Era joven, tal vez en los veinticinco, tenía la esperanza de encontrar un compañero estable que compartiera no solamente unas horas de excesos sino veinticuatro horas de convivencia. Un día como al año de estar subiendo las gradas corriendo, le llegó su príncipe azul. No nos dijimos adiós, espaciamos las visitas a los escasos momentos en que la mama no estaba y el novio tampoco hasta que poco a poco el hombre ocupó mi lugar.


Epilogo

Han pasado más de 35 años de estas aventuras.
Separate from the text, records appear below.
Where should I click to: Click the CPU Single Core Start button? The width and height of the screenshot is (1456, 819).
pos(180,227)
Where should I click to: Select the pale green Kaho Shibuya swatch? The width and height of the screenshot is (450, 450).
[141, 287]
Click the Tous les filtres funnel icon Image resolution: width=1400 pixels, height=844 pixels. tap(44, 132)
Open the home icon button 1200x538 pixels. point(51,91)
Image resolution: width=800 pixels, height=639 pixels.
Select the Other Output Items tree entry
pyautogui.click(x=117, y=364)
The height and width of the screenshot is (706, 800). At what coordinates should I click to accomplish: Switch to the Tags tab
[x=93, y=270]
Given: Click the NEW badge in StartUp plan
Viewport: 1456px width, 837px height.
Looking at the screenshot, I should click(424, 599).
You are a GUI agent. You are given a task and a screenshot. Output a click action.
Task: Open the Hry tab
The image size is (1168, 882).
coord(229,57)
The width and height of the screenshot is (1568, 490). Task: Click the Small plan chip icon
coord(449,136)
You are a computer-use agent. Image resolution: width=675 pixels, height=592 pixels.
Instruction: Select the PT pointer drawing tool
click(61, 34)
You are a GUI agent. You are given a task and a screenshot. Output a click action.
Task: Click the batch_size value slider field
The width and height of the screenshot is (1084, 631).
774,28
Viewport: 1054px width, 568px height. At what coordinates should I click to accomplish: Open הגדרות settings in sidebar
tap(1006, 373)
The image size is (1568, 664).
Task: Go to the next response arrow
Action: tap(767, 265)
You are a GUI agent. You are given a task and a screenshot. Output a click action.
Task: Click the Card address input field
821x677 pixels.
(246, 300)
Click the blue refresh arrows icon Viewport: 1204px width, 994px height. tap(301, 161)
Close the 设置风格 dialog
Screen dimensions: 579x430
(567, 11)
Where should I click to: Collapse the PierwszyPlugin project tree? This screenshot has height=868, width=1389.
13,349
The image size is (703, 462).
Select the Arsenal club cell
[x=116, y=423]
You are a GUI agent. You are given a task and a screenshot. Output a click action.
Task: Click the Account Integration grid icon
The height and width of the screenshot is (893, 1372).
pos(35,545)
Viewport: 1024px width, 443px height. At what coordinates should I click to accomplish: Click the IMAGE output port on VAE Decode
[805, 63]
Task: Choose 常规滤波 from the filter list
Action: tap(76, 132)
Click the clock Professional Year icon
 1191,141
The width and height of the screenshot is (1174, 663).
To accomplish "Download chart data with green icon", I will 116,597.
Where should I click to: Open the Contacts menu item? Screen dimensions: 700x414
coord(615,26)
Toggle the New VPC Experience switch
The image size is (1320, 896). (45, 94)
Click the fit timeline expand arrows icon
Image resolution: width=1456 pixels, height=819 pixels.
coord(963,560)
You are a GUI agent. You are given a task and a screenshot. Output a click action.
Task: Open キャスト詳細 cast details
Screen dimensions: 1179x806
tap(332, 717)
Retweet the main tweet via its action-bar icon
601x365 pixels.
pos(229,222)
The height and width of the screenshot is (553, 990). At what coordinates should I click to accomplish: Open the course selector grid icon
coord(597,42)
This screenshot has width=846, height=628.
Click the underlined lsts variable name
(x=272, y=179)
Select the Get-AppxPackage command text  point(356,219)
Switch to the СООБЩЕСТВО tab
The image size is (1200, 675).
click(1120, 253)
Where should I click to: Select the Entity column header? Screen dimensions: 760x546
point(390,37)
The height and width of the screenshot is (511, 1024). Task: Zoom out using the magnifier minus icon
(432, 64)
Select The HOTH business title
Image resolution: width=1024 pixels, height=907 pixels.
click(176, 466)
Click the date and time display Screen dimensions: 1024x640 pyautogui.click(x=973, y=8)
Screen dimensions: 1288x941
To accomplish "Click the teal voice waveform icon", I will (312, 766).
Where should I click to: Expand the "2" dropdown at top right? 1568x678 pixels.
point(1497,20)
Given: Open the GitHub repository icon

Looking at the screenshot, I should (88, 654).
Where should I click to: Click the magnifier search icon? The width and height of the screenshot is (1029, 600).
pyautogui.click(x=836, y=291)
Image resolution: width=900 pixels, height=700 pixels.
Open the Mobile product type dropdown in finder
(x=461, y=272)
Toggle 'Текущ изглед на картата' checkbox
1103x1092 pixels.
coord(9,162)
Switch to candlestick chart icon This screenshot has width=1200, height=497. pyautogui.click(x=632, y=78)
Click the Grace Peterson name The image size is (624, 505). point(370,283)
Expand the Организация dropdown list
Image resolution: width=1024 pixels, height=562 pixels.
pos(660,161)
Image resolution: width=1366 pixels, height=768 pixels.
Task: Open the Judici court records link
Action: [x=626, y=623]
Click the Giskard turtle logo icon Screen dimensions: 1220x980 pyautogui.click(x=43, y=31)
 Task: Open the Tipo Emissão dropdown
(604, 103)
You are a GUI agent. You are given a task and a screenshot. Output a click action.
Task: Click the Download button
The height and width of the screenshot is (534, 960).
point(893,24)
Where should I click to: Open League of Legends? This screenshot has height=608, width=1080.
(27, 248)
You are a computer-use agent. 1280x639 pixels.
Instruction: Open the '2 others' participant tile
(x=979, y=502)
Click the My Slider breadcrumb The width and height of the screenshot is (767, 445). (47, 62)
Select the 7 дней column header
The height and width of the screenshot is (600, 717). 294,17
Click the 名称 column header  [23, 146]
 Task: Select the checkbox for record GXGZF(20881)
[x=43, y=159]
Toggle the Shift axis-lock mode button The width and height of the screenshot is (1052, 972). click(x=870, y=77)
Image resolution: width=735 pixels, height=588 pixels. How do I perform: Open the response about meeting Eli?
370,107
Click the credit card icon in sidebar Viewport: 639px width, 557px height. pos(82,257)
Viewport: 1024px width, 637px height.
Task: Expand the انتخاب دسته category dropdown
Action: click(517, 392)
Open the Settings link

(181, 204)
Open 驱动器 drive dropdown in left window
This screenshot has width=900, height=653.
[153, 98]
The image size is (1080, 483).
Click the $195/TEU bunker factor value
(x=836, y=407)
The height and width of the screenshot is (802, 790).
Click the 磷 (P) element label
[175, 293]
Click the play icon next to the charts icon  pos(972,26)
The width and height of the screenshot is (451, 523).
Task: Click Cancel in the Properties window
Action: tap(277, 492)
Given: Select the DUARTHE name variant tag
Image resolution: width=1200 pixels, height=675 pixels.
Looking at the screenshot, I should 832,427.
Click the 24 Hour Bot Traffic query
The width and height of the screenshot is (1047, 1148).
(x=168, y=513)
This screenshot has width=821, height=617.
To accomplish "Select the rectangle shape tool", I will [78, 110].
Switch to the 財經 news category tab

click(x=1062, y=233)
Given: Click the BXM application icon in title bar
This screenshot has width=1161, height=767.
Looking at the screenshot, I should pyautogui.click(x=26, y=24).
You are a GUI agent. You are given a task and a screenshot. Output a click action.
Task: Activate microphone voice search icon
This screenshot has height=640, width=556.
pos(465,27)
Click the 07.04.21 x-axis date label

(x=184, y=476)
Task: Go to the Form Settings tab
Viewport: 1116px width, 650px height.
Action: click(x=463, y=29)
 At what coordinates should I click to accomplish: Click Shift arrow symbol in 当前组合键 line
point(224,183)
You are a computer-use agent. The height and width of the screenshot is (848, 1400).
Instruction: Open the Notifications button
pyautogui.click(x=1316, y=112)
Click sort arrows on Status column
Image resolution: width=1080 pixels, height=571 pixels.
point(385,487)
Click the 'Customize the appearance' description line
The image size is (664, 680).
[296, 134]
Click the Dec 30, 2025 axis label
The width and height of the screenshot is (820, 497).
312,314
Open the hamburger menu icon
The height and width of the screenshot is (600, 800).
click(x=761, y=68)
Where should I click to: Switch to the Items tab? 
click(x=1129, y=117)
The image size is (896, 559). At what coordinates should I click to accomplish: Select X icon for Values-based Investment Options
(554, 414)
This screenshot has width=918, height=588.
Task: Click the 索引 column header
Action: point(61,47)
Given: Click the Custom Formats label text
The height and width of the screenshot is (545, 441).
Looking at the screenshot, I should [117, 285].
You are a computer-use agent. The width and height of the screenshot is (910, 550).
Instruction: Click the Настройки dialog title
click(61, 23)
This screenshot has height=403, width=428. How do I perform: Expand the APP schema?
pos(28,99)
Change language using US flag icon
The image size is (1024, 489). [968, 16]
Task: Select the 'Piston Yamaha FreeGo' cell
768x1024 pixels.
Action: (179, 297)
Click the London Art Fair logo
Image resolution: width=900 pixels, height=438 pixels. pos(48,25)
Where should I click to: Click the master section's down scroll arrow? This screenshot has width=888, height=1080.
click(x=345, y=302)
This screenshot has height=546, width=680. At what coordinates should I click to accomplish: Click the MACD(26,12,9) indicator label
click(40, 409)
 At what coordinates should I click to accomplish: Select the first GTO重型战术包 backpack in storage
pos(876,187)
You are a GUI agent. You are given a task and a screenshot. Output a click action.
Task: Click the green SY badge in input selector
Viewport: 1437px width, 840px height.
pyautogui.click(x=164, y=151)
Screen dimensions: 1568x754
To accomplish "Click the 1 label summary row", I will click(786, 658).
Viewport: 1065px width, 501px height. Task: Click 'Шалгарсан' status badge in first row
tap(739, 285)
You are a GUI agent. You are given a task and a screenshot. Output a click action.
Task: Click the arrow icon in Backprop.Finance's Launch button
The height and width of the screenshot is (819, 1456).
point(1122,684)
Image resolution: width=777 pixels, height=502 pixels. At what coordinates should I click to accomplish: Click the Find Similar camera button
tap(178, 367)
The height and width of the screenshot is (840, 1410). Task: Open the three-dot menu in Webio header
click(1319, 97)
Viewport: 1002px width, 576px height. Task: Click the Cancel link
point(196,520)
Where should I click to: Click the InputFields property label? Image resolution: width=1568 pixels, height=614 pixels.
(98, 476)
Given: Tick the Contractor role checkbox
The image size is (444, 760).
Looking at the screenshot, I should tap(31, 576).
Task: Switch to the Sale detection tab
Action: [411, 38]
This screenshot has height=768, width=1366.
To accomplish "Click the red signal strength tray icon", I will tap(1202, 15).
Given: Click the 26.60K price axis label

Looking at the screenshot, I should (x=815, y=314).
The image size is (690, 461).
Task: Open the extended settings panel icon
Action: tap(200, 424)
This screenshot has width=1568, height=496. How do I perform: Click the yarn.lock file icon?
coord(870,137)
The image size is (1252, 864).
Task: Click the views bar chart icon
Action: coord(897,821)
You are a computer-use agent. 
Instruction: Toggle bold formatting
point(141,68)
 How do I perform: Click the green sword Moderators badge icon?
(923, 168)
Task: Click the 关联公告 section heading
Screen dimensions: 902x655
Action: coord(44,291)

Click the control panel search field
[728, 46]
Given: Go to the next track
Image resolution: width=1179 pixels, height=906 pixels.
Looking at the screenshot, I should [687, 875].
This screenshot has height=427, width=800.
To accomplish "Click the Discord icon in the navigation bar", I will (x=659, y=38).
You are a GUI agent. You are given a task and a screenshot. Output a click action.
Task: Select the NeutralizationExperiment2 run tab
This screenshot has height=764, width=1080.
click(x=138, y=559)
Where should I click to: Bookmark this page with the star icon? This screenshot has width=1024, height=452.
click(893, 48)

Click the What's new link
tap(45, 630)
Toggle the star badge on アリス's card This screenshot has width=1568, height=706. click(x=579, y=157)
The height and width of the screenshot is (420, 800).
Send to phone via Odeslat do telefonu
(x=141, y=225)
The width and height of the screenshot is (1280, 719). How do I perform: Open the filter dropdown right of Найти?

El fotógrafo de esos tiempos se diluyó entre moteles y alcobas ajenas, quedo extraviando en el tiempo. Ahora, en las tardes al caer el sol, en el otoño de mi paso por la tierra, me acomodo en el jardín de la casa, en calma a leer algún libro o escribir vivencias acompañado por un café. A veces llega y se sienta a mi lado el sátiro, el que me fustigaba en mis aventuras. Ya está viejo y desgastado, yo no me incita a la lujuria ni a la concupiscencia, ahora me trae a la memoria historias que se me han desdibujado, nos reímos de las locuras que perpetramos. Aún me recrimina por las oportunidades que dejé escapar. En esos instantes mi esposa, que también me acompaña, me observa de reojo diciéndome: -¿Viejo morboso, de que te estas acordando que te reís? La miro con la inocencia del niño que asombrado no sabe de qué le hablan, mas no le contesto. Le guiño un ojo al sátiro y lo despido rápidamente.